The amount of money these freelancers are earning appears astronomical, until they’re put into their full context. The NFT market was worth $44 billion in 2021, according to blockchain research firm Chainalysis. At the close of the year, the average value per NFT transaction was around $1,000, Chainalysis data shows—which is more than what three-quarters of those selling their wares on Fiverr are offering freelancers, often for designing an entire collection.
“There’s a bigger problem here in the whole structure of how these economies build up,” says Catherine Flick, a computing and social responsibility academic at De Montfort University. “You’ve got to have somebody who’s doing the labor at the bottom, who creates these 15,000 pieces of art.”

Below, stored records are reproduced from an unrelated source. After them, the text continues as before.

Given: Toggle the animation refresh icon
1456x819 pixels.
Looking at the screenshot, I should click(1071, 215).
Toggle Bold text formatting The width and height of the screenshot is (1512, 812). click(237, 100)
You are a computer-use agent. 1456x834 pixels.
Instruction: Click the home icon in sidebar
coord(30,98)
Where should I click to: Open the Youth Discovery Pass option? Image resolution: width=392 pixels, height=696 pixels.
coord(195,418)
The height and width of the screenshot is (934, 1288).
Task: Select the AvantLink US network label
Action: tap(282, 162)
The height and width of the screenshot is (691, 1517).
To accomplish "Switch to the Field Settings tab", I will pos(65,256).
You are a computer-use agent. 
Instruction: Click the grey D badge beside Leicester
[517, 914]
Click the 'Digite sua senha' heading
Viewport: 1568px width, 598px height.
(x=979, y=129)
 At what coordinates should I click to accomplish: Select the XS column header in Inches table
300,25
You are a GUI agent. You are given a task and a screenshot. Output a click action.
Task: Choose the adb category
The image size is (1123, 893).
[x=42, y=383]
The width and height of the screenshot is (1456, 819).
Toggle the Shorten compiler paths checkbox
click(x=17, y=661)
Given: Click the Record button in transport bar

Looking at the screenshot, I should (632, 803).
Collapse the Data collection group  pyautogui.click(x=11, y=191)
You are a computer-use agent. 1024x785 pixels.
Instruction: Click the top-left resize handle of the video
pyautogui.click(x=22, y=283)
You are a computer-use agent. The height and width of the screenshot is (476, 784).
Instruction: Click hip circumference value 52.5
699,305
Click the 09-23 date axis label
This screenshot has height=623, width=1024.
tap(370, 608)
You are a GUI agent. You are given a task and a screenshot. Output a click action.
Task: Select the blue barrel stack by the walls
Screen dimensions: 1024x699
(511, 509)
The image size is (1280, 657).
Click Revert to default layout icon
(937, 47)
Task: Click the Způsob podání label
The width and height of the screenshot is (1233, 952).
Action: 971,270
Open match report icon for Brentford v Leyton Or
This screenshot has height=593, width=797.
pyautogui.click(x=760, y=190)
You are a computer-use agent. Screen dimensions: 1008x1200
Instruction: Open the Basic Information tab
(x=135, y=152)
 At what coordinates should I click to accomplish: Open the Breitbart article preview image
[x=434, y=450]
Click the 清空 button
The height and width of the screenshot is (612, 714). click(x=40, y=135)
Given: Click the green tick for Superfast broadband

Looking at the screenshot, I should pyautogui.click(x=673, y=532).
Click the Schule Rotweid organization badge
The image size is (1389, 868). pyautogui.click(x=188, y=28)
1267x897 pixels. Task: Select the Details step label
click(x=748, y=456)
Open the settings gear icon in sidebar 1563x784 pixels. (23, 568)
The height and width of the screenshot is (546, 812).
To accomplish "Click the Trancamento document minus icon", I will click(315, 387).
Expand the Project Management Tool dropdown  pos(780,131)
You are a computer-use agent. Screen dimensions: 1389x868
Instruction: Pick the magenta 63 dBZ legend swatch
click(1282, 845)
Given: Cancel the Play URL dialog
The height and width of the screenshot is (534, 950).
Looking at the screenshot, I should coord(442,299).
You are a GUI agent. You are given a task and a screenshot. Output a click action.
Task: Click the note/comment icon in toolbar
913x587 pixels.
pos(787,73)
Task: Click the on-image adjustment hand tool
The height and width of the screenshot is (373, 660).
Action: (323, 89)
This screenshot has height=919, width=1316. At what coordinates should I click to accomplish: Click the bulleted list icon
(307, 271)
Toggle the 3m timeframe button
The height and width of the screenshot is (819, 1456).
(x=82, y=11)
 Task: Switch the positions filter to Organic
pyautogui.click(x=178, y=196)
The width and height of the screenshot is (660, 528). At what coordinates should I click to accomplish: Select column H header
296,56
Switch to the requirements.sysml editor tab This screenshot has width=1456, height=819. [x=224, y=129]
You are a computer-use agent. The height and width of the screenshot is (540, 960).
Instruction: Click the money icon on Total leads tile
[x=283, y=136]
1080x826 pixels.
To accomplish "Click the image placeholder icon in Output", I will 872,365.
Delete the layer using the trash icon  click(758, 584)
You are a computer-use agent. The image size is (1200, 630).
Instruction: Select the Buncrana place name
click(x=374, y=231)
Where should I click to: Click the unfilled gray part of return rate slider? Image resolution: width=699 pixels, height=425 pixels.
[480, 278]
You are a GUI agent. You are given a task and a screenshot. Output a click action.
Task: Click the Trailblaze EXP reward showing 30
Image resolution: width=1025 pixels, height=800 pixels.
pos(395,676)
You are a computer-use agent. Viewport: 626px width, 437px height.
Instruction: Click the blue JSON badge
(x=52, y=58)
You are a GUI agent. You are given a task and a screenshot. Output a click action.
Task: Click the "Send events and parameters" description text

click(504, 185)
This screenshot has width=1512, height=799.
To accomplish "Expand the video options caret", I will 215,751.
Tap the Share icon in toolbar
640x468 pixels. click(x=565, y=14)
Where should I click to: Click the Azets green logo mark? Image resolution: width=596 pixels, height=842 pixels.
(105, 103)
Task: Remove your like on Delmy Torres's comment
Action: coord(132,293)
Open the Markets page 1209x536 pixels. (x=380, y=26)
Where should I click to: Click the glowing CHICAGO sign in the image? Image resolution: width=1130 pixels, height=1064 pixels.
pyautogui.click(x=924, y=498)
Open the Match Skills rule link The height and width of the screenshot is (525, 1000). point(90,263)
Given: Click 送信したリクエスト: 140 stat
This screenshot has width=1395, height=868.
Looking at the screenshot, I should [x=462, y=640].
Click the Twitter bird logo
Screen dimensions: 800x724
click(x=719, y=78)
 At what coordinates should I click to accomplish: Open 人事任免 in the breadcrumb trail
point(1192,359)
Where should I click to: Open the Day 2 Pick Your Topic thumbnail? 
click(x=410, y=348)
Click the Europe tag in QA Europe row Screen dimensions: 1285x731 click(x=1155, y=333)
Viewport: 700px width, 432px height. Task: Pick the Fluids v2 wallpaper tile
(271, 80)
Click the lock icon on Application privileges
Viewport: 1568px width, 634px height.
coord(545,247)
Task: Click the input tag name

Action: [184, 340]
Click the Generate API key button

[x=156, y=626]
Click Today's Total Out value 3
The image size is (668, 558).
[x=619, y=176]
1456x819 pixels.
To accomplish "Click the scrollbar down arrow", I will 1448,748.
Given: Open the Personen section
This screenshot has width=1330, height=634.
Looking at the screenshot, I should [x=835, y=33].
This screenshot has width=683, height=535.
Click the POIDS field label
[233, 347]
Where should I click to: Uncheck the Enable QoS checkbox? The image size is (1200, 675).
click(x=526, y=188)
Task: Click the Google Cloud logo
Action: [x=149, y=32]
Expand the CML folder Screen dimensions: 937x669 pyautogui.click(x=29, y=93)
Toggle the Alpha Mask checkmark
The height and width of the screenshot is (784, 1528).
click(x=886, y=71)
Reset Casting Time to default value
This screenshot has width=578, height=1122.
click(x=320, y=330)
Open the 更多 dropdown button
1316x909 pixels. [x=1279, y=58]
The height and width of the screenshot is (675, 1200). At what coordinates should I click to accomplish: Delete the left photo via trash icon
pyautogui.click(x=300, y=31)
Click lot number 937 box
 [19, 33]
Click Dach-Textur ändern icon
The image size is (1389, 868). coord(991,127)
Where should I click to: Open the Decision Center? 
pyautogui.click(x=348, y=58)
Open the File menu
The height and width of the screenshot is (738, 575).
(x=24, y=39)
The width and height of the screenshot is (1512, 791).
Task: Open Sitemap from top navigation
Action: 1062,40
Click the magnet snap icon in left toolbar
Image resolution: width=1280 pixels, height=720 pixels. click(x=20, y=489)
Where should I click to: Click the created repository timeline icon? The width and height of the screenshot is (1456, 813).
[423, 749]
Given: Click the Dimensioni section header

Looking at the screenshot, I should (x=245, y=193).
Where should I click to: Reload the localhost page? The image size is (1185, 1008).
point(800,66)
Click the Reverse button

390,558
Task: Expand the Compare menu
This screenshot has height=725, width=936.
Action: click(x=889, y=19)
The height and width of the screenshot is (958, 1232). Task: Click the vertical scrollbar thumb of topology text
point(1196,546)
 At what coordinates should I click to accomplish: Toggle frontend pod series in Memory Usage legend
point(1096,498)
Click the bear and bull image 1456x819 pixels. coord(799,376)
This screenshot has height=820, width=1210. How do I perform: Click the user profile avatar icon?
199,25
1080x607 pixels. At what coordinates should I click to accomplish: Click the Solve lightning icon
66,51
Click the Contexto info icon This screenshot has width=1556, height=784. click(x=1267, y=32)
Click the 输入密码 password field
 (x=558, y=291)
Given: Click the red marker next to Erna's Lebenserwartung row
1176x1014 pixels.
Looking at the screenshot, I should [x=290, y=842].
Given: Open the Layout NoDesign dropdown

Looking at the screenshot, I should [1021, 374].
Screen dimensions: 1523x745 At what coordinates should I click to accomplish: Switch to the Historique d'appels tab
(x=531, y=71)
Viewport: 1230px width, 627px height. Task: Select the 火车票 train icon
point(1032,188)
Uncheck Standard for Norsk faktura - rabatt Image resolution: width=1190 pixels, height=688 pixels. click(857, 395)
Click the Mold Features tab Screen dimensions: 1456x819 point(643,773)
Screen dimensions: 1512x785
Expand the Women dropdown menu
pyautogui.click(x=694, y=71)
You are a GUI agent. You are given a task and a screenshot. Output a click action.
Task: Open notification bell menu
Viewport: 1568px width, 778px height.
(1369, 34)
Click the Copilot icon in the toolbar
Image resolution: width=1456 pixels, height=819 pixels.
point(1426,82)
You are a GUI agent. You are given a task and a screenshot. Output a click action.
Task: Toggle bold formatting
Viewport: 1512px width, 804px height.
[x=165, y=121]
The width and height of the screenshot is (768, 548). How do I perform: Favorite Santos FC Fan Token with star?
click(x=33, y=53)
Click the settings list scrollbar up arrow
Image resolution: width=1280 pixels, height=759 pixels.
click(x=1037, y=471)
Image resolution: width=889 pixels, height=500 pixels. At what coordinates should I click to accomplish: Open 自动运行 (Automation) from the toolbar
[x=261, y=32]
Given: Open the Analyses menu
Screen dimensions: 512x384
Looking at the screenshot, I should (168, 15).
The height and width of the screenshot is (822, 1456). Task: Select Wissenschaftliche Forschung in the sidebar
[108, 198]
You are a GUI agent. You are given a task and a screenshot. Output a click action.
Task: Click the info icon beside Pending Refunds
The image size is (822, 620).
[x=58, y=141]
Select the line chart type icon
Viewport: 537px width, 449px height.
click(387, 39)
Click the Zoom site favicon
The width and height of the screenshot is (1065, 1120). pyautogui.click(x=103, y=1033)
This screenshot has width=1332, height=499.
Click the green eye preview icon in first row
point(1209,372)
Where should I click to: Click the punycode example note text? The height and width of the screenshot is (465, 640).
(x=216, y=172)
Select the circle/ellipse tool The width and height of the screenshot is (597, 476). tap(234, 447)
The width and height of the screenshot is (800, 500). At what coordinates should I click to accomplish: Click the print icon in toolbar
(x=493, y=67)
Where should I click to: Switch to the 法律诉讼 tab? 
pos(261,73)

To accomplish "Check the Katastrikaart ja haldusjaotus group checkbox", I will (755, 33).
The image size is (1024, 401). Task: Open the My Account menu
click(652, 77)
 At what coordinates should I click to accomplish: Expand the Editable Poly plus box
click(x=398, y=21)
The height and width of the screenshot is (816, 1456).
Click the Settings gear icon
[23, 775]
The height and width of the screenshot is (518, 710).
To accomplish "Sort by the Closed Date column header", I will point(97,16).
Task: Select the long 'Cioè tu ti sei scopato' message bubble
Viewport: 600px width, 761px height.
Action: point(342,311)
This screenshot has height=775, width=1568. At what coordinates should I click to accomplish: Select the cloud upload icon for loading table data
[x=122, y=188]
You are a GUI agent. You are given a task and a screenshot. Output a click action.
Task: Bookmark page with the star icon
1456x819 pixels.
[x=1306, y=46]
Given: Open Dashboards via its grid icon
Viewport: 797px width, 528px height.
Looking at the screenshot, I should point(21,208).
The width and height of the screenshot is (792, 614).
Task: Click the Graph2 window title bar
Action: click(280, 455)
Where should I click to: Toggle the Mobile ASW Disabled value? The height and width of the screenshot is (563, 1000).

The NFT world’s inequity in distribution of wealth can best be seen through the Bored Ape Yacht Club, its billboard collection. The 10,000 apes are beloved by major celebrities and those who were early to “ape in” to the collection, which is now worth $2.5 billion based on the current floor price. You can’t buy a Bored Ape for less than $250,000 now. Seneca, the pseudonymous Asian-American artist who was approached to design the apes in 2021, has since said the amount she was paid for her work was “definitely not ideal.”
“It has become common to read how many high-ticket projects rely on low-paid artists and designers to make their NFTs,” says Andres Guadamuz, an intellectual-property-law academic at the University of Sussex. “In some instances the artist is at the forefront of the project, but for the most part the art is irrelevant, and the value is in the white paper and the roadmap.”
Flick likens the NFT sector to a “colonialism project,” where the people at the top of the chain are the ones dictating the rules and have the capital and wealth to demand that those beneath them carry out their orders. “The whole system was supposed to be decentralized to free up the economy from these centralized institutions like banks, but what it’s actually doing now is creating a new set of institutions that have almost the same function,” says Flick. “They gate-keep and capitalize on people’s labor.”
Seneca’s thoughts on being taken advantage of when artwork is transformed into a high-selling NFT are shared by others in the community. Tavis—who offers his illustrators a cut of the profits he makes from his clients, including around $20 per trait or accessory they draw—is working on his own NFT collection in an attempt to cut out the gig platform clients and increase profits. “I know right now I’m making only a certain amount for each collection, but if I make my own collection, the amount we can gain from it is much more,” he says.
As quickly as gig economy workers rushed in to service the fast-expanding NFT space, they could be forced to adapt to the next big thing if—as some predict—the NFT bubble is about to burst. If that were to happen, the prognosis isn’t good. “I think they’re probably a bit screwed,” says Flick.
Rico Mercado doesn’t believe the heyday of NFTs will continue for long, but he is preparing for a shift: to the metaverse. “Half the messages I receive daily are related to 3D” avatars and design, he says, both of which will be crucial to the metaverse. “Everyone needs 3D now.”